Saved data entries:
= = =

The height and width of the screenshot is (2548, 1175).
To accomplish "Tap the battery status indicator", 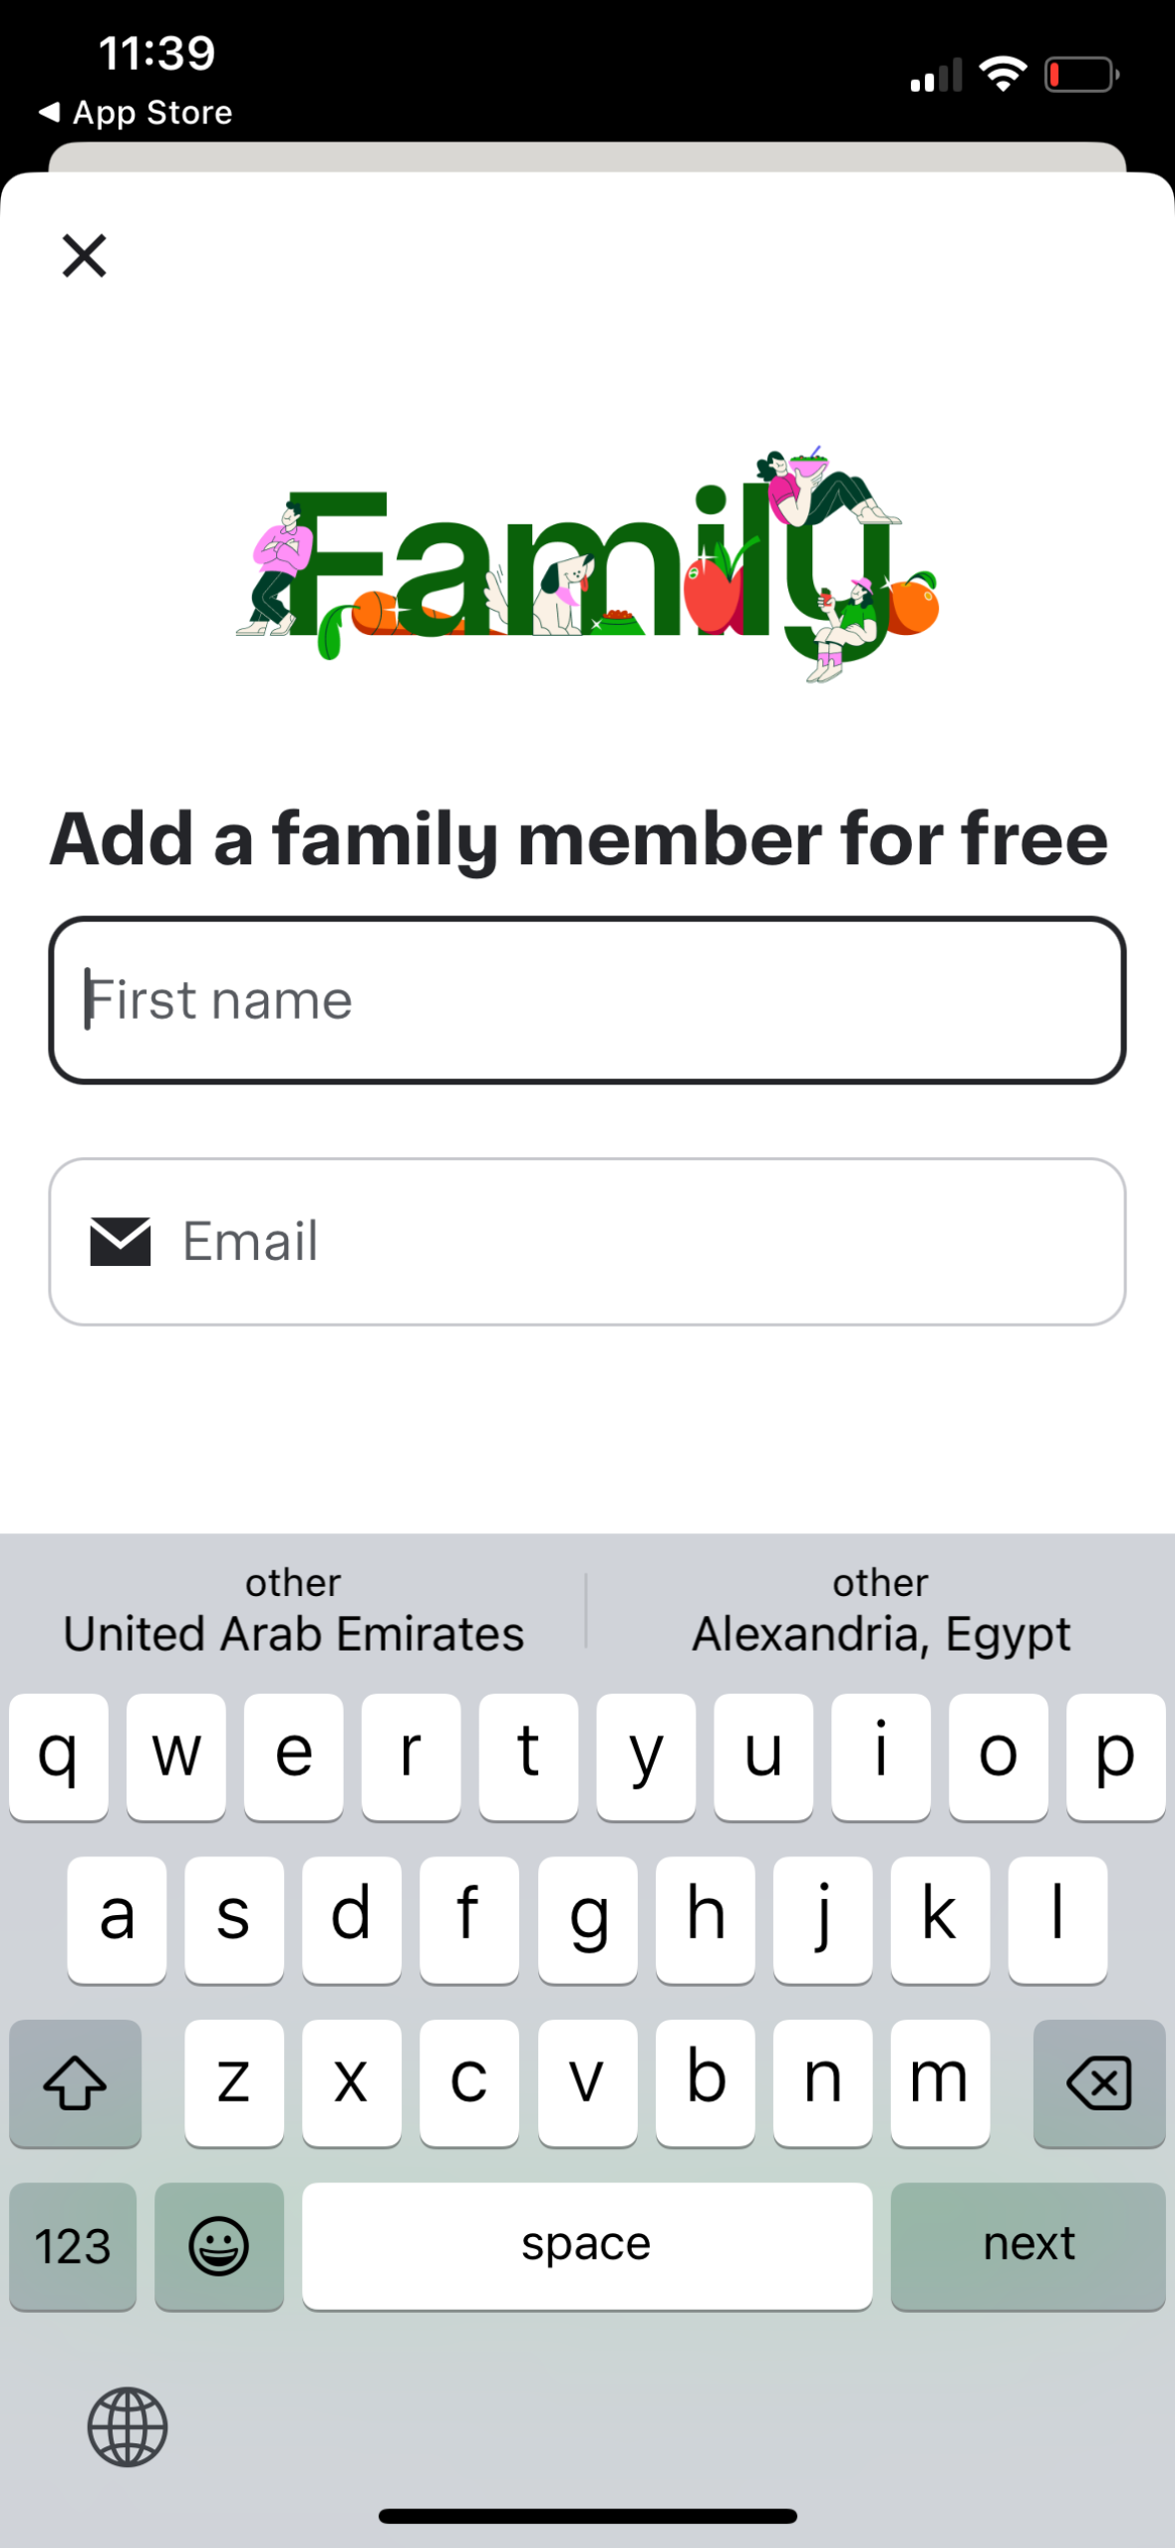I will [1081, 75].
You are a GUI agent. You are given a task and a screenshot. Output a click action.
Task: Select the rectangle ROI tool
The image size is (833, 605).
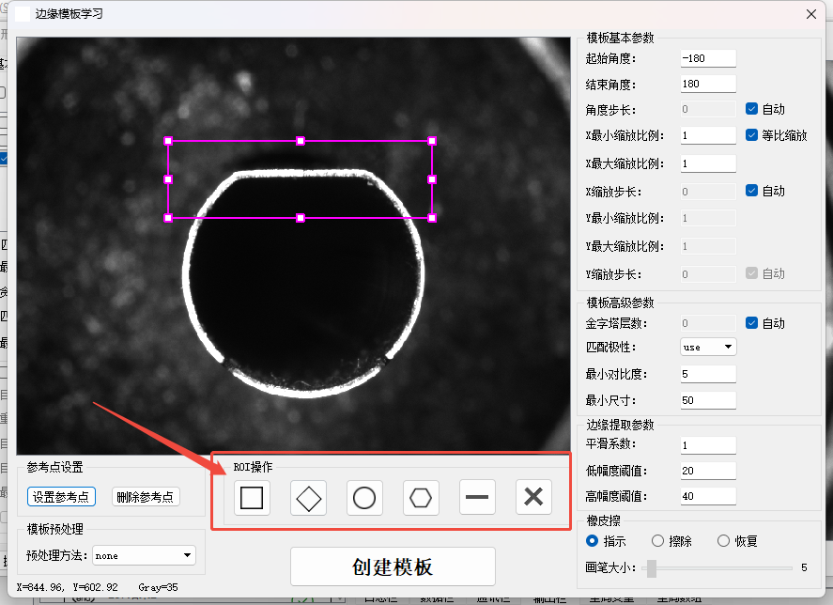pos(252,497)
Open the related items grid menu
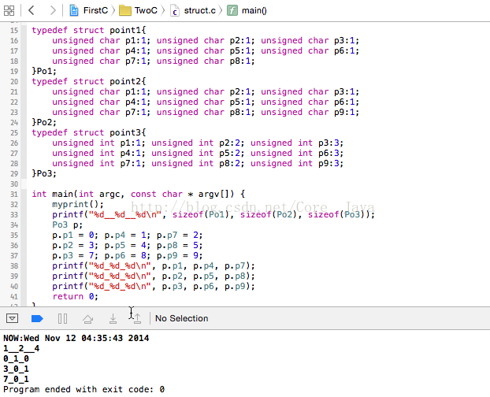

= = =

PROBLEM TO WORK ON
Your output should be only the lines from the line with "Task: Select the rectangle ROI tool" through the end of the data, exactly as they stand, and no pictures.

ANSWER
Task: Select the rectangle ROI tool
The image size is (833, 605).
pos(252,497)
Open the related items grid menu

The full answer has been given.